→ **Task to complete**
Output every record again so that it matches the original word for word.

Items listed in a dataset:
--- START ---

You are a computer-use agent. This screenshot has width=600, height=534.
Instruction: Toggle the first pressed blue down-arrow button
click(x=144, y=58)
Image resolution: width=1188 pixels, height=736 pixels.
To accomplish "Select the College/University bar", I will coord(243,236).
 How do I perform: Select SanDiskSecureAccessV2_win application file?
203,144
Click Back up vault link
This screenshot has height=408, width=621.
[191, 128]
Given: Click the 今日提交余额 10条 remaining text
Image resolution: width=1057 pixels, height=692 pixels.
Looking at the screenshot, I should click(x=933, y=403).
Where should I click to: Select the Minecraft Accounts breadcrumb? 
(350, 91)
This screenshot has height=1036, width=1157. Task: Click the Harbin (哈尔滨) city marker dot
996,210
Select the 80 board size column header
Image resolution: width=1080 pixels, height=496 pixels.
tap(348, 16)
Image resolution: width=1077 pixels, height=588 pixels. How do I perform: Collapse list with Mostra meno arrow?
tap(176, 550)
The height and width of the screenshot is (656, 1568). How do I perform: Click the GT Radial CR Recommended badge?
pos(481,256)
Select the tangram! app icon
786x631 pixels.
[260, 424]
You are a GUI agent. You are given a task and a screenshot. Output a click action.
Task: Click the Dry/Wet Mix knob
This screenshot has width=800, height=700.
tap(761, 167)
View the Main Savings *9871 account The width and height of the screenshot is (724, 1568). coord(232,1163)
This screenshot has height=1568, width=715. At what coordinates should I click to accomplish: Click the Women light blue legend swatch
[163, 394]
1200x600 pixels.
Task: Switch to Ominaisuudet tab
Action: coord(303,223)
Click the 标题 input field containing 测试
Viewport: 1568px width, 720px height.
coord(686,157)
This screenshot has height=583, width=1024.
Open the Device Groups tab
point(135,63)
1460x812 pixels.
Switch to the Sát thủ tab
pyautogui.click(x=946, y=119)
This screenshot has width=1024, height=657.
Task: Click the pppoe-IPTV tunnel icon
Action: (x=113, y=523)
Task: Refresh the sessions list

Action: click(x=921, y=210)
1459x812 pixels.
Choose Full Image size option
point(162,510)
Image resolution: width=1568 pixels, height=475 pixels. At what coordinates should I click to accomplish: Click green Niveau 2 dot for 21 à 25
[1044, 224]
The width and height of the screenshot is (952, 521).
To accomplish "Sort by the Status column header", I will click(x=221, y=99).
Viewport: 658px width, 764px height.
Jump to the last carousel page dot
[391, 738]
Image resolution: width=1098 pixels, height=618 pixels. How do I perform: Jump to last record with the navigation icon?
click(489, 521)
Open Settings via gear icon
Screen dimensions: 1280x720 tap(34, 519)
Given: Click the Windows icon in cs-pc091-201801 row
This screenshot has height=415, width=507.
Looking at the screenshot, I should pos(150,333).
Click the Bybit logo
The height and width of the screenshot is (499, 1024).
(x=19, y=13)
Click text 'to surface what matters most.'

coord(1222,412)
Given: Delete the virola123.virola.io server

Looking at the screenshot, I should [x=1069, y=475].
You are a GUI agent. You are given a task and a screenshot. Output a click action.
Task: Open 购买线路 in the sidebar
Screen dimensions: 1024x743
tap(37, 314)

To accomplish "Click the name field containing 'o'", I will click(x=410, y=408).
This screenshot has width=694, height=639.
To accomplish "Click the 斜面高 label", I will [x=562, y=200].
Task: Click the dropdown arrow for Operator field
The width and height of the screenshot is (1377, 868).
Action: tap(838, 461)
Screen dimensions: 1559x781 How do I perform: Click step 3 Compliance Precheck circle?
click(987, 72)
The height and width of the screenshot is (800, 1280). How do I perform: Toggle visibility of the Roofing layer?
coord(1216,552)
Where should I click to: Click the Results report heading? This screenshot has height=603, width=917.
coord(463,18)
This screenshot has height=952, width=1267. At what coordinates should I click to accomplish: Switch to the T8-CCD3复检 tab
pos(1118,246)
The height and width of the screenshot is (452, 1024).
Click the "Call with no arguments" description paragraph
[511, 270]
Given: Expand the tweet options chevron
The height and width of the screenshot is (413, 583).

--- END ---

→ **Answer to the exercise**
You are a computer-use agent. This screenshot has width=600, height=534.
Instruction: Toggle the first pressed blue down-arrow button
click(x=144, y=58)
Image resolution: width=1188 pixels, height=736 pixels.
To accomplish "Select the College/University bar", I will coord(243,236).
 How do I perform: Select SanDiskSecureAccessV2_win application file?
203,144
Click Back up vault link
This screenshot has height=408, width=621.
[191, 128]
Given: Click the 今日提交余额 10条 remaining text
Image resolution: width=1057 pixels, height=692 pixels.
Looking at the screenshot, I should click(x=933, y=403).
Where should I click to: Select the Minecraft Accounts breadcrumb? 
(350, 91)
This screenshot has height=1036, width=1157. Task: Click the Harbin (哈尔滨) city marker dot
996,210
Select the 80 board size column header
Image resolution: width=1080 pixels, height=496 pixels.
tap(348, 16)
Image resolution: width=1077 pixels, height=588 pixels. How do I perform: Collapse list with Mostra meno arrow?
tap(176, 550)
The height and width of the screenshot is (656, 1568). How do I perform: Click the GT Radial CR Recommended badge?
pos(481,256)
Select the tangram! app icon
786x631 pixels.
[260, 424]
You are a GUI agent. You are given a task and a screenshot. Output a click action.
Task: Click the Dry/Wet Mix knob
This screenshot has width=800, height=700.
tap(761, 167)
View the Main Savings *9871 account The width and height of the screenshot is (724, 1568). coord(232,1163)
This screenshot has height=1568, width=715. At what coordinates should I click to accomplish: Click the Women light blue legend swatch
[163, 394]
1200x600 pixels.
Task: Switch to Ominaisuudet tab
Action: coord(303,223)
Click the 标题 input field containing 测试
Viewport: 1568px width, 720px height.
coord(686,157)
This screenshot has height=583, width=1024.
Open the Device Groups tab
point(135,63)
1460x812 pixels.
Switch to the Sát thủ tab
pyautogui.click(x=946, y=119)
This screenshot has width=1024, height=657.
Task: Click the pppoe-IPTV tunnel icon
Action: (x=113, y=523)
Task: Refresh the sessions list

Action: click(x=921, y=210)
1459x812 pixels.
Choose Full Image size option
point(162,510)
Image resolution: width=1568 pixels, height=475 pixels. At what coordinates should I click to accomplish: Click green Niveau 2 dot for 21 à 25
[1044, 224]
The width and height of the screenshot is (952, 521).
To accomplish "Sort by the Status column header", I will click(x=221, y=99).
Viewport: 658px width, 764px height.
Jump to the last carousel page dot
[391, 738]
Image resolution: width=1098 pixels, height=618 pixels. How do I perform: Jump to last record with the navigation icon?
click(489, 521)
Open Settings via gear icon
Screen dimensions: 1280x720 tap(34, 519)
Given: Click the Windows icon in cs-pc091-201801 row
This screenshot has height=415, width=507.
Looking at the screenshot, I should pos(150,333).
Click the Bybit logo
The height and width of the screenshot is (499, 1024).
(x=19, y=13)
Click text 'to surface what matters most.'

coord(1222,412)
Given: Delete the virola123.virola.io server

Looking at the screenshot, I should [x=1069, y=475].
You are a GUI agent. You are given a task and a screenshot. Output a click action.
Task: Open 购买线路 in the sidebar
Screen dimensions: 1024x743
tap(37, 314)

To accomplish "Click the name field containing 'o'", I will click(x=410, y=408).
This screenshot has width=694, height=639.
To accomplish "Click the 斜面高 label", I will [x=562, y=200].
Task: Click the dropdown arrow for Operator field
The width and height of the screenshot is (1377, 868).
Action: tap(838, 461)
Screen dimensions: 1559x781 How do I perform: Click step 3 Compliance Precheck circle?
click(987, 72)
The height and width of the screenshot is (800, 1280). How do I perform: Toggle visibility of the Roofing layer?
coord(1216,552)
Where should I click to: Click the Results report heading? This screenshot has height=603, width=917.
coord(463,18)
This screenshot has height=952, width=1267. At what coordinates should I click to accomplish: Switch to the T8-CCD3复检 tab
pos(1118,246)
The height and width of the screenshot is (452, 1024).
Click the "Call with no arguments" description paragraph
[511, 270]
Given: Expand the tweet options chevron
The height and width of the screenshot is (413, 583).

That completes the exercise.